Yellowish discolouration of eyes since 2 years  

Swelling of feet since 20 days 

Generalised weakness since 20 days 

Loss of appetite since 20 days 

Fever since 2 days 

HISTORY OF PRESENTING ILLNESS

Patient was apparently asymptomatic 2 years ago when his mother noticed that her alcoholic son has been looking weak ,dull along with  loss of appetite for past few weeks with yellowish discolouration of eyes in view of the above mentioned , she took him to the hospital where he was given medication in view of his addiction to alcohol ,patient continued to take the medication for a week and abstained from alcohol following his visit to the hospital and later continued to consume alcohol ,this continued for next 8 months ,when he fell sick with similar symptoms of generalised weakness and fatigue ,loss of appetite for which he was again taken to the hospital ,was advised to stop consuming alcohol but patient did not follow the instructions given by the doctor 

20 days back patient complaints of similar symptoms of generalised weakness which was insidious in onset and gradually progressive ,comparatively increased weakness from the last two episodes in past 2 years ,

weakness is associated swelling of feet  confined Upto the  ankles present throughout the day ,which increases on walking and decreases while lying down or leg raising ,not associated with scrotal swelling ,no history of chest pain ,palpitations,facial puffiness or decreased urine output 

also associated with loss of appetite,

yellowish discolouration of eyes since 2 years which was gradual in onset and gradually progressive,associated with high coloured urine since 2 years , Patients complaints of darkly stained stools 20 days back only one such episode is reported not associated with constipation,diarrhoea.

blood in urine since 10 days and not associated with deceased urine output ,increased frequency, urgency , burning micturation,foam in the urine 


Patient complaints of low grade fever (100*F) since 2 days which was insidious in onset and continuous in type and relieved only on medication not associated with night sweats , chills and rigor ,evening rise of temperature.myalgia ,joint pain ,rash .

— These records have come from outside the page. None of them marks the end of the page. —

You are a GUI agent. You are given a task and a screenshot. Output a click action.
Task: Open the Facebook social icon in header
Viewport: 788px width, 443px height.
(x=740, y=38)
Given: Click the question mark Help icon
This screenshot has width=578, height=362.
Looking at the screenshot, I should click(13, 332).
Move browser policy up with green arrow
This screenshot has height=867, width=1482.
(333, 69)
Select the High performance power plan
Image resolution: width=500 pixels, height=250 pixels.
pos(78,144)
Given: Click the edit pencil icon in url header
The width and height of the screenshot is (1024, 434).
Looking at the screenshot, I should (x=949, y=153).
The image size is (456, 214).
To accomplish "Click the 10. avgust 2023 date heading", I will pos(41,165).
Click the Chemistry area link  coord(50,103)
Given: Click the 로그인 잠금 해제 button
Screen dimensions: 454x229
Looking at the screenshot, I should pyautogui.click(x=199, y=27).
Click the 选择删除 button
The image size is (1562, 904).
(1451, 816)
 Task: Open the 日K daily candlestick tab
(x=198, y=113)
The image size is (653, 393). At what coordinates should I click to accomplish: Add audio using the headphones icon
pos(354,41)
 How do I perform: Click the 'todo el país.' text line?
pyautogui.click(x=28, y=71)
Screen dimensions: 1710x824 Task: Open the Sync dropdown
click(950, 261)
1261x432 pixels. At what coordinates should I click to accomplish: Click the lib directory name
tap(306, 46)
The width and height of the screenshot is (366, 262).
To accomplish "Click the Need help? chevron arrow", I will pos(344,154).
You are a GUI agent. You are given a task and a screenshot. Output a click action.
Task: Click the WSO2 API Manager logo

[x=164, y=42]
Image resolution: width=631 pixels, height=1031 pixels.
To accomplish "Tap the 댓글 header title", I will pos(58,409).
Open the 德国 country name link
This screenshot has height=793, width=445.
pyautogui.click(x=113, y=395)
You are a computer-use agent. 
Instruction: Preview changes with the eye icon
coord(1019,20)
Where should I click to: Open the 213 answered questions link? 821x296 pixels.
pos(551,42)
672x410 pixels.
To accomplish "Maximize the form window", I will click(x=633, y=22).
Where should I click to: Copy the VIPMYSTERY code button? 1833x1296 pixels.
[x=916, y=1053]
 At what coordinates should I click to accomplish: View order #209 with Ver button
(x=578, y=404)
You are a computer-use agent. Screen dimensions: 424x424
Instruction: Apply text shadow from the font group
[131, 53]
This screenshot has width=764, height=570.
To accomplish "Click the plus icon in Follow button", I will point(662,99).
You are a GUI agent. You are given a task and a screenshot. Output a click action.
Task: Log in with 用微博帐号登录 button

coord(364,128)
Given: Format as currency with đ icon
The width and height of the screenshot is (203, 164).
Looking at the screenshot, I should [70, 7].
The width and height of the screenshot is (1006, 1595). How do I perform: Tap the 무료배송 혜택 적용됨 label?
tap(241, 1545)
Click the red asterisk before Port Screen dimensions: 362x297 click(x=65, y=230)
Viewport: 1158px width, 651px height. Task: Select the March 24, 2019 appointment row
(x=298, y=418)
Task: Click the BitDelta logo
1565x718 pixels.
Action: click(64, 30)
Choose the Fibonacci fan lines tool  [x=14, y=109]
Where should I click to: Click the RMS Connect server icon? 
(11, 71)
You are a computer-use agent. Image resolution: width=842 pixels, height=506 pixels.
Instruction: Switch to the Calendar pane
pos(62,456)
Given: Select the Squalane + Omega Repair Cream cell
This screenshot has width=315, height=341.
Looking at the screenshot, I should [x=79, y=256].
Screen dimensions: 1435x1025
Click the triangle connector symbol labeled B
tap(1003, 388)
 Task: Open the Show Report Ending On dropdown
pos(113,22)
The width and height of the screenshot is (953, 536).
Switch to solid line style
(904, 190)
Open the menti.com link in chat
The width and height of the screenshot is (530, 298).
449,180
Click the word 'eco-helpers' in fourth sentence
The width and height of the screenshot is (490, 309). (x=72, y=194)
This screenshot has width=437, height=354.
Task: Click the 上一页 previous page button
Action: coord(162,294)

Patient also complaints of increased sleepiness during the day and sleeplessness at night since 10 days 

H/o of tremors ,palpitations,fearfulness ,sweating if he stopped alcohol since 1 year 

H/o hair loss since 2 years .

No complaints of  difficulty in breathing ,orthopnea ,PND hemetesis ,foul smelling breath ,frequent bruises ,abdominal distension ,abdominal pain ,nausea ,vomitting ,loose stools .,confusion,altered sensorium ,lack of interest in work,decreased self care hygiene 

PAST HISTORY 

Two episodes of jaundice  in the past two years for which he was taken to the hospital and declared a case of chronic liver failure .

N/k/O HTN ,DM ,TB,asthma ,heart disease ,seizures 

No history of blood transfusions,tattooing or I.v drug Abuse ,recent travel 

TREATMENT HISTORY

deaddiction medication for a week 2 years back .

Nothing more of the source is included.